__EXERCISE BRIEF__.
Go through the material under this sentence. Return every line holding "agent".

__INPUT__.
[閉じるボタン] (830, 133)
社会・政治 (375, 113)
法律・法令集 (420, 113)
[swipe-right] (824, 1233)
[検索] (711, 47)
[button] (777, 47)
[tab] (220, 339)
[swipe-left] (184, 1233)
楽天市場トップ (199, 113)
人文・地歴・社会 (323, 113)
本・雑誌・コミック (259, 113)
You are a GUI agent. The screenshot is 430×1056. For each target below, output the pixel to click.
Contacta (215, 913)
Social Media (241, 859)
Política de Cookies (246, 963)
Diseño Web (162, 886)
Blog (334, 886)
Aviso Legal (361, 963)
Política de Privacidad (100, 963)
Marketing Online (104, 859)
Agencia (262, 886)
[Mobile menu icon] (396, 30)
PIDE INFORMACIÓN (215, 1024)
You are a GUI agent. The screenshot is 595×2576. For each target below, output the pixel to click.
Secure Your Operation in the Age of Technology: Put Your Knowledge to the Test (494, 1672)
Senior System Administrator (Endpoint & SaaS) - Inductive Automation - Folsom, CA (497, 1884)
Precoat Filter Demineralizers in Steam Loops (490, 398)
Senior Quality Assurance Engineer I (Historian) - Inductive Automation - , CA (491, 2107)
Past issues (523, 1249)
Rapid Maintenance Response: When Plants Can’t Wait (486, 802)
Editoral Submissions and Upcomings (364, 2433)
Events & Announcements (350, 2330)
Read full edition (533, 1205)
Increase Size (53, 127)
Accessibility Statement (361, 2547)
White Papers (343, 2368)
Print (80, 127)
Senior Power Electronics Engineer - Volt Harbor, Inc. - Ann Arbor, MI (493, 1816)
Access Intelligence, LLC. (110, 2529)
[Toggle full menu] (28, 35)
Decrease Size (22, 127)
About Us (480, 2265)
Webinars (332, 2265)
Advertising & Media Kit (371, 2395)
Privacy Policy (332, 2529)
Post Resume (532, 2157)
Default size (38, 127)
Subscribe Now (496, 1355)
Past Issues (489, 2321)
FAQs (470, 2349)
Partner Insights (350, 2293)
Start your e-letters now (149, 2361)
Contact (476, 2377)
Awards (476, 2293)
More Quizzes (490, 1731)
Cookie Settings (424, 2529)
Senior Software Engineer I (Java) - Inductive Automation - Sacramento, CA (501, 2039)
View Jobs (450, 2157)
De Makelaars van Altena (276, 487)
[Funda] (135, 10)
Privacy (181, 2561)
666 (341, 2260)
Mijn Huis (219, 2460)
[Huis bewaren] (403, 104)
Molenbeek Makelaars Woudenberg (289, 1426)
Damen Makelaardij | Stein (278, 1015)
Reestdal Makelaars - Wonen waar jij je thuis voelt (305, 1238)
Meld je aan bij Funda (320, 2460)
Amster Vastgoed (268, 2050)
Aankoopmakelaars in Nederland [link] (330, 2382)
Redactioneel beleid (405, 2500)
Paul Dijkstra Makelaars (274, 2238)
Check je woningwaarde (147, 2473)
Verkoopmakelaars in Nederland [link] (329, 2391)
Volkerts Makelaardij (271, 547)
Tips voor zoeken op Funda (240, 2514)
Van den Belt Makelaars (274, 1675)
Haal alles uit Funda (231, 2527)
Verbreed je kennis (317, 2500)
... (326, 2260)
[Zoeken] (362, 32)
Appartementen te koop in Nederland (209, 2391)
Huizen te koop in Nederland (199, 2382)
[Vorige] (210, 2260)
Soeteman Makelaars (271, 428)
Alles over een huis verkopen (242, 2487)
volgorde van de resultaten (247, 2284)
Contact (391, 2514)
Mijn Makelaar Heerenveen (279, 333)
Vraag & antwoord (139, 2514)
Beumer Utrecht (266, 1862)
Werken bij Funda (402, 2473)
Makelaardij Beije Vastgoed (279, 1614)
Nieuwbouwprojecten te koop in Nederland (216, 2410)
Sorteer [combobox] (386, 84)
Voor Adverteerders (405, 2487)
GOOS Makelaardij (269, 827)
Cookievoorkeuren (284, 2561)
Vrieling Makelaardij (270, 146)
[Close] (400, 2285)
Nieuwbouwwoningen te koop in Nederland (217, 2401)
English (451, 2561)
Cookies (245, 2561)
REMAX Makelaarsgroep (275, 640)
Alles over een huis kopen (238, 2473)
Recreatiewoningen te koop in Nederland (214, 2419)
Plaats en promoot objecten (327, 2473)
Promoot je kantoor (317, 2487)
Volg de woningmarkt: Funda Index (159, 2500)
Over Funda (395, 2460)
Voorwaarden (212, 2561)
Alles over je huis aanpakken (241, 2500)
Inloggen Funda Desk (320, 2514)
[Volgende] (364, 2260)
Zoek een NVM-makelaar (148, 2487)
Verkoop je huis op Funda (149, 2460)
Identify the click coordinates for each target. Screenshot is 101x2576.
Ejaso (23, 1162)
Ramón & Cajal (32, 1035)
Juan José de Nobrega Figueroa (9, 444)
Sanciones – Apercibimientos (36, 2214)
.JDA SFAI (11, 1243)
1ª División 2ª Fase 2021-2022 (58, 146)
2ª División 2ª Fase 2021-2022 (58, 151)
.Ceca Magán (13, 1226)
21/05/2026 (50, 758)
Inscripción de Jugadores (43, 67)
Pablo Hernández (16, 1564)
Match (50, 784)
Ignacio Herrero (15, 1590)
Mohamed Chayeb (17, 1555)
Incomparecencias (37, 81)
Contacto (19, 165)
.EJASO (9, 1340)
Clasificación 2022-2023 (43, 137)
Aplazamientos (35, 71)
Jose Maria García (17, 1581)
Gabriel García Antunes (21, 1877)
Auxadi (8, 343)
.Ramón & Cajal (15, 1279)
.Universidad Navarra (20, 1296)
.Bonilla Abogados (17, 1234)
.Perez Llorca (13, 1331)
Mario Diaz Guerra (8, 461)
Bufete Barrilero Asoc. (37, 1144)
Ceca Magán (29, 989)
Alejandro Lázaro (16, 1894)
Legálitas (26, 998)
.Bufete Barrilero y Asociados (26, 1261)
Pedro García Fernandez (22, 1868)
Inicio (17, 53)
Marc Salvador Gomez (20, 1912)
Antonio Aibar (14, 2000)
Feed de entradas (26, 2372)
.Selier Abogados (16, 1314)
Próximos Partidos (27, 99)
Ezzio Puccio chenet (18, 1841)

__FINAL ANSWER__.
You are a GUI agent. The screenshot is 430×1056. For each target below, output the pixel to click.
You are a GUI agent. The screenshot is 595×2576. For each target below, output the pixel to click.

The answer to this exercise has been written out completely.